Au cours des deux dernières décennies, quantité de disques circumstellaires ont été détectés puis imagés grâce à l’émission thermique et à la lumière diffusée par la poussière qu’ils contiennent. Ces disques peuvent schématiquement être divisés en deux catégories : les disques « protoplanétaires », massifs et riches en gaz, censés correspondre aux premières étapes de la formation de systèmes planétaires, et les disques de « débris », plus ténus et pauvres en gaz, correspondant a des systèmes plus évolués pour lesquels le gros de l’accrétion planétaire aurait déjà eu lieu. Dans ces disques de débris, la poussière observée serait produite par collisions entre les « restes » laissés par le processus de formation planétaire (pour plus de détails, voir par ex. l’excellente série de cours de Mark Wyatt : http://www.ast.cam.ac.uk/ wyatt/ ).

Figure 1 : Simulation numérique de l’évolution d’une avalanche collisionnelle dans un disque de débris : Initialement un corps de 40 km est brisé à20 UA de l’étoile et relâche 1020g de poussières. L’échelle de couleur indique la densité surfacique de poussières. L’echelle de temps totale est de 1000 ans.

Un des enseignements majeurs de ces observations est que presque aucun disque de débris ne semble être régulier et symétrique. On observe presque toujours des structures, parfois très marquées : bras spiraux, anneaux fins ou larges, « grumeaux », asymétries de brillance, etc. (pour un bel « album de famille » des disques de débris : voir http://astro.berkeley.edu/ kalas/disksite/pages/gallery.html). On a le plus souvent tendance à expliquer ces structures par la présence de planètes non-détectées ou de compagnons stellaires, dont les perturbations gravitationnelles affecteraient profondément la distribution de la poussière observée. Une équipe regroupant des chercheurs de l’Observatoire de Paris et de l’Université de Stockholm a ainsi récemment exploré un scénario alternatif, ne faisant pas directement appel à la présence de planètes invisibles, dans lequel la source de ces asymétries est un événement isolé et violent : la destruction par collision violente d’un gros planétesimal relâchant une large quantité de poussières dans le disque. Le point fondamental est ici que les conséquences d’un tel événement peuvent dépasser de loin l’excès initial de poussières produit par la seule destruction du planetesimal : les plus petits grains initialement relâchés sont en effet éjectés par la pression de radiation de l’étoile vers l’extérieur du système et peuvent percuter des grains « au repos » plus loin dans le disque ; ces nouvelles collisions produisant une nouvelle génération de petits grains qui vont eux-mêmes être éjectés vers l’extérieur et impacter en chemin d’autres grains, etc ...

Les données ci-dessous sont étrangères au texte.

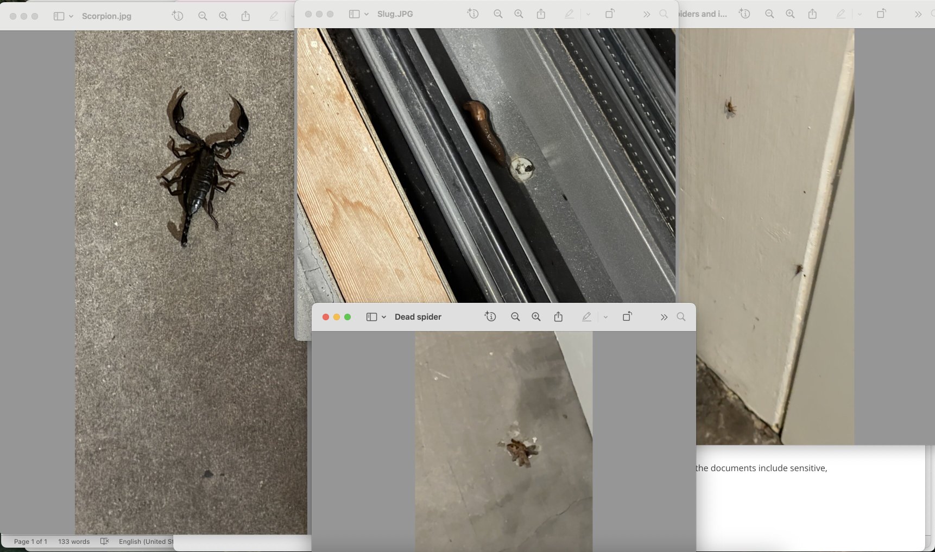This screenshot has height=552, width=935.
Task: Rotate the Slug.JPG image
Action: tap(610, 14)
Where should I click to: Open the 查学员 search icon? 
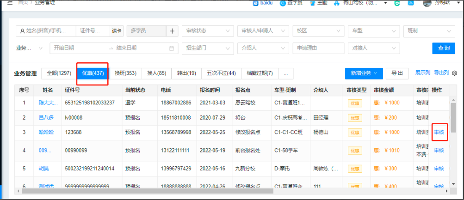(283, 3)
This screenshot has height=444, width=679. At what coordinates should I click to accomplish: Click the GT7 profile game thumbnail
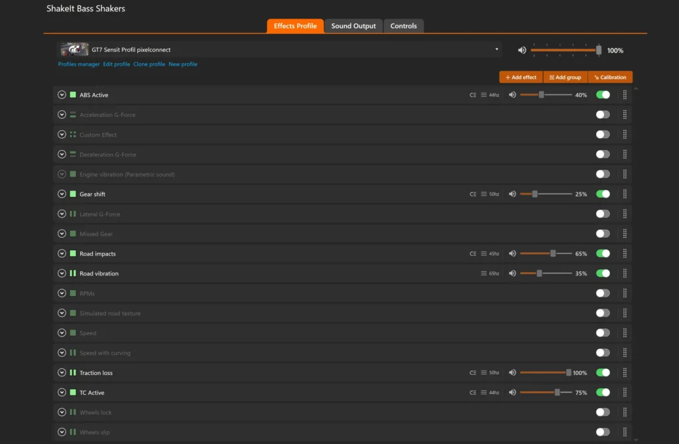click(x=74, y=49)
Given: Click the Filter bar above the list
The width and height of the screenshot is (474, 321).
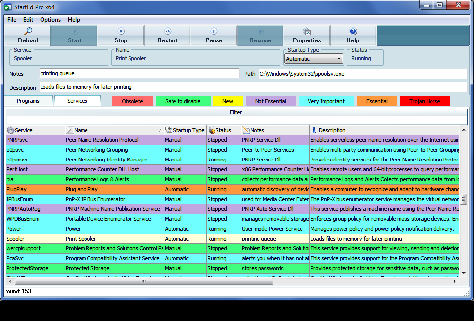Looking at the screenshot, I should click(x=236, y=112).
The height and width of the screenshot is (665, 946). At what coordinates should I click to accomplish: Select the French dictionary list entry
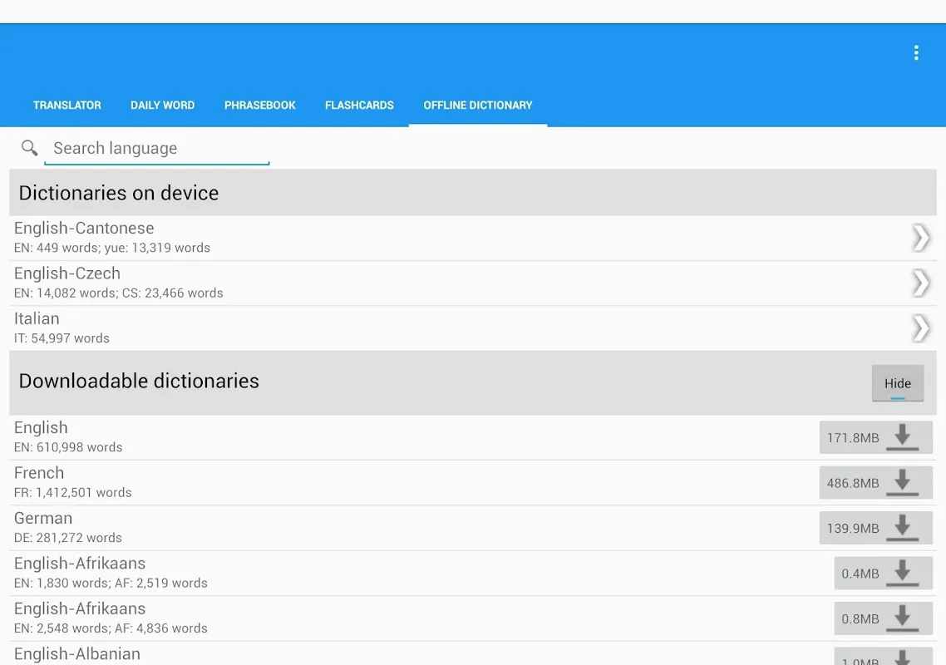[333, 480]
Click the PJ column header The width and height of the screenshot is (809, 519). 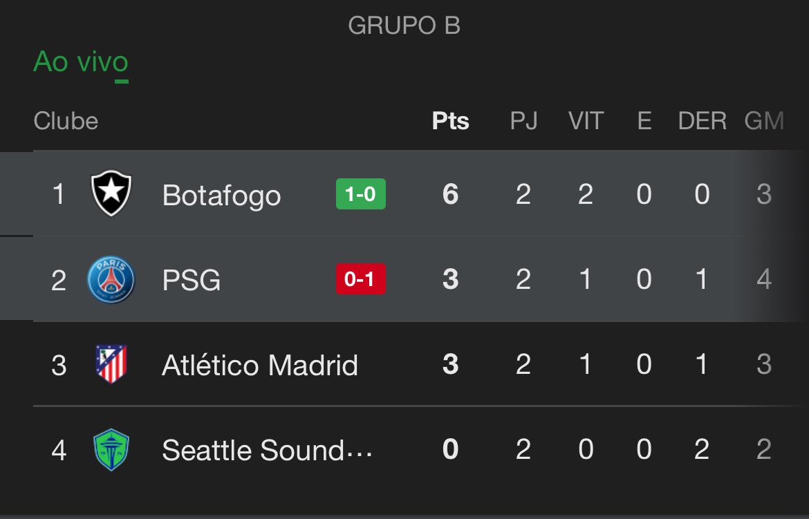pos(523,121)
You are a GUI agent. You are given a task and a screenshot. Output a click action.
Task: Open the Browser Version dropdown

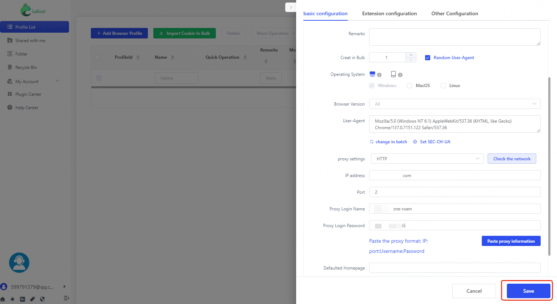[455, 104]
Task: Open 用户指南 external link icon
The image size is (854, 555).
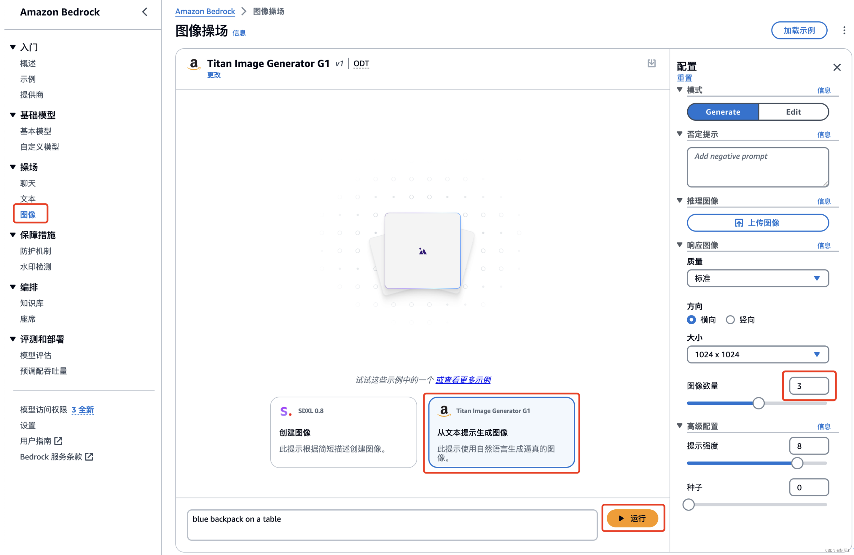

Pour étudier ce mécanisme complexe de réaction en chaîne, un modèle numérique novateur a été mis au point, permettant de suivre à la fois l’évolution dynamique et l’évolution en taille d’un disque de poussières. Les résultats obtenus ont montré que ces « avalanches » collisionnelles sont un mécanisme très efficace, se déployant sous forme de structures spirales dans le système (Figure 1), dont l’amplitude dépend très fortement (quasi-exponentiellement) de la densité de poussière dans le disque. Pour des disques de débris de densité légèrement supérieure à celle du système type qu’est Beta-Pictoris, les asymétries créées par une avalanche collisionnelle pourraient ainsi devenir détectables, sous forme de bras spiraux pour les disques vus de face ou d’asymétries de brillance pour ceux vus par la tranche.